Stored data
※ ※ ※

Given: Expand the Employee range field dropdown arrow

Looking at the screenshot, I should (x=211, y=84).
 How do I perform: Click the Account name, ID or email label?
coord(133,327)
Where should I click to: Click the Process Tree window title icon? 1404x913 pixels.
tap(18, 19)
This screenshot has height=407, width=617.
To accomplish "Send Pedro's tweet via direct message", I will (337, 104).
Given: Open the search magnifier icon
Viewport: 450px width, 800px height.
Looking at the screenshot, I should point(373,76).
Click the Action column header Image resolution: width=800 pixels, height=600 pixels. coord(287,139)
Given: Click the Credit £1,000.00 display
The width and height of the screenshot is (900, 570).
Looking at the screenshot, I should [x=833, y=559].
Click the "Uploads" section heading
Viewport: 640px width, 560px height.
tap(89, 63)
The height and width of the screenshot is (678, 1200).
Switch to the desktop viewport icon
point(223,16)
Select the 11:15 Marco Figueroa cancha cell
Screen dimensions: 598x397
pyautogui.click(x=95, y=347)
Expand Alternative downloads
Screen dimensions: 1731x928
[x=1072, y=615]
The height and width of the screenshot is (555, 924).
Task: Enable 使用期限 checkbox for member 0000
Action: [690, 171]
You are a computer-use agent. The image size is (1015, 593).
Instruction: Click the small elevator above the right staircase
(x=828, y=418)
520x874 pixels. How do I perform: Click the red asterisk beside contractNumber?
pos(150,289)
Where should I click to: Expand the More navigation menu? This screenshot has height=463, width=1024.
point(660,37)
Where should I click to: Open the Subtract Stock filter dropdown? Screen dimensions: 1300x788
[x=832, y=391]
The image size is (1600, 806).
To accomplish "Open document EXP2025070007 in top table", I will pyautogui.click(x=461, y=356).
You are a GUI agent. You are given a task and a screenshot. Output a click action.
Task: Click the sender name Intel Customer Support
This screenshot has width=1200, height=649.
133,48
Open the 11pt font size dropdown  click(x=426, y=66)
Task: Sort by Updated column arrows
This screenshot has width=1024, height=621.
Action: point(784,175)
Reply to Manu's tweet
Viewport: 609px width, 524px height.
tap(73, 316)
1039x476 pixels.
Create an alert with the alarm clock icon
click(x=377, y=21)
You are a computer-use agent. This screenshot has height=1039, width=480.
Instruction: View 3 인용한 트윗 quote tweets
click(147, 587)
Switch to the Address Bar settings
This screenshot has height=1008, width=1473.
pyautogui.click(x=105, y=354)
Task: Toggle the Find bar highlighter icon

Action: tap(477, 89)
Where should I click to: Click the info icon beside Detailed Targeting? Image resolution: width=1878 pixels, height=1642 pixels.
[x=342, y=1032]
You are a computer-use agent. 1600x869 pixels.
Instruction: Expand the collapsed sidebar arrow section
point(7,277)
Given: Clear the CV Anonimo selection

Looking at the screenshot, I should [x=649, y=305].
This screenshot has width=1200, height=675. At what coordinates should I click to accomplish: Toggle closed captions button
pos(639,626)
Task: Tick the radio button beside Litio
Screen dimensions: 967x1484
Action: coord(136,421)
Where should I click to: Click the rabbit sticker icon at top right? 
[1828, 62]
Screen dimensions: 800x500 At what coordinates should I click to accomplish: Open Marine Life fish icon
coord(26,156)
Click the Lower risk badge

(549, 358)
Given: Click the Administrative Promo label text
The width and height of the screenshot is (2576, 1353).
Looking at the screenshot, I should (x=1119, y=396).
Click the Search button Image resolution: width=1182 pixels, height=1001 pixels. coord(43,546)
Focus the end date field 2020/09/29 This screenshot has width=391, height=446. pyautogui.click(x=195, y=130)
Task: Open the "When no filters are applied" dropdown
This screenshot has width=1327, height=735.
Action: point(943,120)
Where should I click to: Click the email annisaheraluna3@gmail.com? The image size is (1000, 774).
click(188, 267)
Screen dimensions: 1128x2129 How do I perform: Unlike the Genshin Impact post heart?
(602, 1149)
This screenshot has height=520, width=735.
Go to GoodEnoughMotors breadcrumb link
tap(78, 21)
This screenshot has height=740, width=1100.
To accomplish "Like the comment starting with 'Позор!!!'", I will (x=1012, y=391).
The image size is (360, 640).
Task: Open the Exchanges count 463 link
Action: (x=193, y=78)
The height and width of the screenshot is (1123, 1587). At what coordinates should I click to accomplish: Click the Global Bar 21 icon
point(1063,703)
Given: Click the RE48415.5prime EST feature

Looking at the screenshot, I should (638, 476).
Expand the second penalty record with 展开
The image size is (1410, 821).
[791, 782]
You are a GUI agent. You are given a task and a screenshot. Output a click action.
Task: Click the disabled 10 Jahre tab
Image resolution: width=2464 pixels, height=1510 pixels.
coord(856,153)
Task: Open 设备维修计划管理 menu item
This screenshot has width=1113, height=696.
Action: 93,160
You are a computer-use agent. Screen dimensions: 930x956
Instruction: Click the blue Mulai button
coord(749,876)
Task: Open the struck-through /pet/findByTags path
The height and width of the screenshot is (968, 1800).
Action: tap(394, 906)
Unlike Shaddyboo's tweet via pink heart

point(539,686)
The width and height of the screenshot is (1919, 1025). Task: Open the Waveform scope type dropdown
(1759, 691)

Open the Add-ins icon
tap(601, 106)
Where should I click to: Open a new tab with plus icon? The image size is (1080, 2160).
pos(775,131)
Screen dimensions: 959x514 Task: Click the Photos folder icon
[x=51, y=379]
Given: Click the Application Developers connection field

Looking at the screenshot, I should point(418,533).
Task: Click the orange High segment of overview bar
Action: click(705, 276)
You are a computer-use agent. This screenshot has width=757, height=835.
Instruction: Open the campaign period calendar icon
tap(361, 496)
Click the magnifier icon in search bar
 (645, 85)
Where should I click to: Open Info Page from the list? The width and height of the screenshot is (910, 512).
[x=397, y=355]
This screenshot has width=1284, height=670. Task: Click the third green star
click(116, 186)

※ ※ ※

Task item - Write out exactly the lines above between the line with "520x874 pixels. How" and the line with "has height=1039, width=480.", inclusive, and nothing beyond them.

Task response -
520x874 pixels. How do I perform: Click the red asterisk beside contractNumber?
pos(150,289)
Where should I click to: Expand the More navigation menu? This screenshot has height=463, width=1024.
point(660,37)
Where should I click to: Open the Subtract Stock filter dropdown? Screen dimensions: 1300x788
[x=832, y=391]
The image size is (1600, 806).
To accomplish "Open document EXP2025070007 in top table", I will pyautogui.click(x=461, y=356).
You are a GUI agent. You are given a task and a screenshot. Output a click action.
Task: Click the sender name Intel Customer Support
This screenshot has width=1200, height=649.
133,48
Open the 11pt font size dropdown  click(x=426, y=66)
Task: Sort by Updated column arrows
This screenshot has width=1024, height=621.
Action: point(784,175)
Reply to Manu's tweet
Viewport: 609px width, 524px height.
tap(73, 316)
1039x476 pixels.
Create an alert with the alarm clock icon
click(x=377, y=21)
You are a computer-use agent. This screenshot has height=1039, width=480.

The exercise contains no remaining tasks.